This Sunday is National Tequila Day (really), and Ford is making its toast by taking a shot toward sustainability with Mexico’s proud spirit by teaming up with Jose Cuervo to make car parts from agave.

The environmentally conscious collaboration, part of the automaker’s #FarmtoCar campaign, entails researchers exploring and testing the use of the seven-foot tall, desert-climate plant to develop a sustainable bioplastic material to incorporate in Ford cars and trucks.

By successfully developing the sustainable composite, it gives the agave fiber byproduct a second chance at usefulness, all the while reducing the overall weight of the car—an average car has about 400 pounds of plastic—to help improve fuel economy and decreasing the overall impact cars cause in the environment.

The spirits maker’s and motoring manufacturer’s partnership positions the two iconic brands to be innovators in waste-based materials research.

Debbie Mielewski, Ford’s senior technical leader of sustainability research department, joined [a]listdaily to talk about why Ford is using new methods to go green.


How did Ford identify that making car parts out of agave byproducts would be their next frontier?

Ford has been exploring the use of sustainable materials for years, with the goal of reducing the use of petroleum-based plastics in its vehicles. We currently use eight sustainable biomaterials in our vehicles, including soybeans, cellulose, castor oil, wheat straw, kenaf fiber, wood, coconut fiber and rice hulls, and have researched the use of other innovative materials such as tomato skins and captured carbon dioxide. When we first started discussing the opportunity of using agave as feedstock, Jose Cuervo was the first name that came to mind and we approached them with the idea to source small amounts of agave for our initial research. Given the company’s commitment to agave sustainability, the team was eager to work together to explore opportunities to give agave a second life after the tequila manufacturing process.

Ford is currently in the research phase investigating mechanical properties. Can you please explain how the agave process will exactly work? And for what particular parts of the car?

We put the agave fiber through a chopper to get the right particle size (less than three millimeters) for the extrusion process, which involves mixing the particle fibers with the plastic. We use about 20 percent fiber to reinforce our plastics. The mixture is then put through injection molding to shape into the part that we want. We are currently in our initial research phase, where we are molding simple parts and testing different geometric shapes. So far, the agave material has gone through all of the necessary screening tests (chemical, physical and odor) to help us determine the appropriate applications for the material.


When are you expecting to yield results to see if this process is actually possible? What’s the timeline looking like?

We are still in the research phase of this project to see if we can use agave fibers for application and initial assessments show that the material has potential, given its properties.

At first thought, alcohol and cars sound like an odd couple. How has the partnership with a booze brand been received so far?

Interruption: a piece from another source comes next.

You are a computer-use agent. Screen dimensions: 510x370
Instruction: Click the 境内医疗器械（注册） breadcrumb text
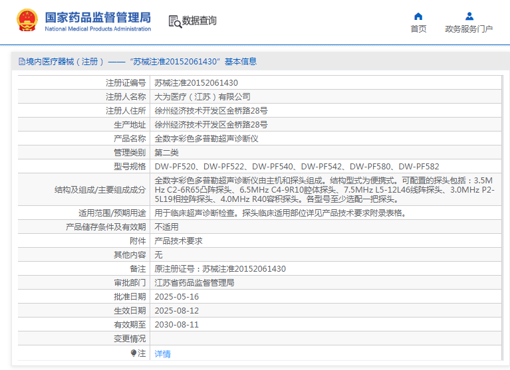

Agave is just one of the many sustainable materials we are researching for application in Ford vehicles, and for many people, it is a pleasant surprise to hear that we are looking to repurpose many biomaterials in our vehicles, like soy foam or wheat straw. In this case, we are trying to find a new purpose for a material that could otherwise be landfilled or burned, and we have a good collaborator in Jose Cuervo to help us figure it out.

There are dozens of well-known tequila brands. Why was Jose Cuervo the perfect fit for this new initiative?

Like Ford, Jose Cuervo is a family-owned company with a rich history of being a visionary in its field, making tequila with the same craftsmanship and recipes for more than 220 years. More importantly, Jose Cuervo shares our vision and is deeply committed to promoting agave sustainability, which is why they were excited to work with us in finding a second use for their remnant agave fibers.


What other range of industries and brands have you worked with that offer a good source of natural waste products?

For nearly two decades, we have worked to develop sustainable materials and have collaborated with a number of industry leaders and brands to find innovative uses for different waste streams. For example, we teamed up with Heinz in 2014 to explore the use of tomato fiber to create a more sustainable bio-plastic material for wiring brackets and storage bins in vehicles. In 2012, we also partnered with Heinz, Coca-Cola, Nike and Procter & Gamble to form the Plant PET Technology Collaborative (PTC), a strategic working group focused on accelerating the development and use of 100 percent plant-based PET materials and fiber in our respective products. Other partners include Unifi, where we use Repreve fiber made from recycled plastic bottles in our vehicle seats, allowing us to divert millions of plastic bottles from landfills.

How is Ford planning on further marketing and branding its push toward sustainability?

Sustainable materials research and development is a key element of the company’s broader sustainability strategy, and as a global company, Ford is always exploring new opportunities for sustainability not only in North America, but in other countries as well. For example, in Canada it’s too cold to compost wheat straw, so we started transforming it into bioplastics and is now featured into all Ford Flex sold in Canada.